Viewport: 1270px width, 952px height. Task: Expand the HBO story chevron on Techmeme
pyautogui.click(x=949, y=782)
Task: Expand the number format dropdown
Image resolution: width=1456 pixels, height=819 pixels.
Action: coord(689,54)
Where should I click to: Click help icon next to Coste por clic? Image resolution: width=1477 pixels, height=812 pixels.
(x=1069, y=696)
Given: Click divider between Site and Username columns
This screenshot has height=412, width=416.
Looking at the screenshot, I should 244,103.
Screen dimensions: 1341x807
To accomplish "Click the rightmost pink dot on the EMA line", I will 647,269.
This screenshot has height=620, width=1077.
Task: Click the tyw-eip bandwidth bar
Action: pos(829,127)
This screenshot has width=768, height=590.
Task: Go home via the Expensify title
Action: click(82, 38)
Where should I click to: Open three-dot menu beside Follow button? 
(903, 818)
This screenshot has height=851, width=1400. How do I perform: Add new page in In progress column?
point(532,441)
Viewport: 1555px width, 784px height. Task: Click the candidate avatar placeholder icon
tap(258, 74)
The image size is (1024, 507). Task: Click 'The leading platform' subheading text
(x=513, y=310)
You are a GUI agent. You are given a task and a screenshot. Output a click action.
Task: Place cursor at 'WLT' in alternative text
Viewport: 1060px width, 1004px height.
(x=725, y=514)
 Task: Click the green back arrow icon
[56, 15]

STATED TASK
Could you turn every line of the rows above into a JSON list of strings, one string per line, leaving out blank lines?

SOLUTION TO THIS EXERCISE
[
  "Viewport: 1270px width, 952px height. Task: Expand the HBO story chevron on Techmeme",
  "pyautogui.click(x=949, y=782)",
  "Task: Expand the number format dropdown",
  "Image resolution: width=1456 pixels, height=819 pixels.",
  "Action: coord(689,54)",
  "Where should I click to: Click help icon next to Coste por clic? Image resolution: width=1477 pixels, height=812 pixels.",
  "(x=1069, y=696)",
  "Given: Click divider between Site and Username columns",
  "This screenshot has height=412, width=416.",
  "Looking at the screenshot, I should 244,103.",
  "Screen dimensions: 1341x807",
  "To accomplish \"Click the rightmost pink dot on the EMA line\", I will 647,269.",
  "This screenshot has height=620, width=1077.",
  "Task: Click the tyw-eip bandwidth bar",
  "Action: pos(829,127)",
  "This screenshot has width=768, height=590.",
  "Task: Go home via the Expensify title",
  "Action: click(82, 38)",
  "Where should I click to: Open three-dot menu beside Follow button? ",
  "(903, 818)",
  "This screenshot has height=851, width=1400. How do I perform: Add new page in In progress column?",
  "point(532,441)",
  "Viewport: 1555px width, 784px height. Task: Click the candidate avatar placeholder icon",
  "tap(258, 74)",
  "The image size is (1024, 507). Task: Click 'The leading platform' subheading text",
  "(x=513, y=310)",
  "You are a GUI agent. You are given a task and a screenshot. Output a click action.",
  "Task: Place cursor at 'WLT' in alternative text",
  "Viewport: 1060px width, 1004px height.",
  "(x=725, y=514)",
  " Task: Click the green back arrow icon",
  "[56, 15]"
]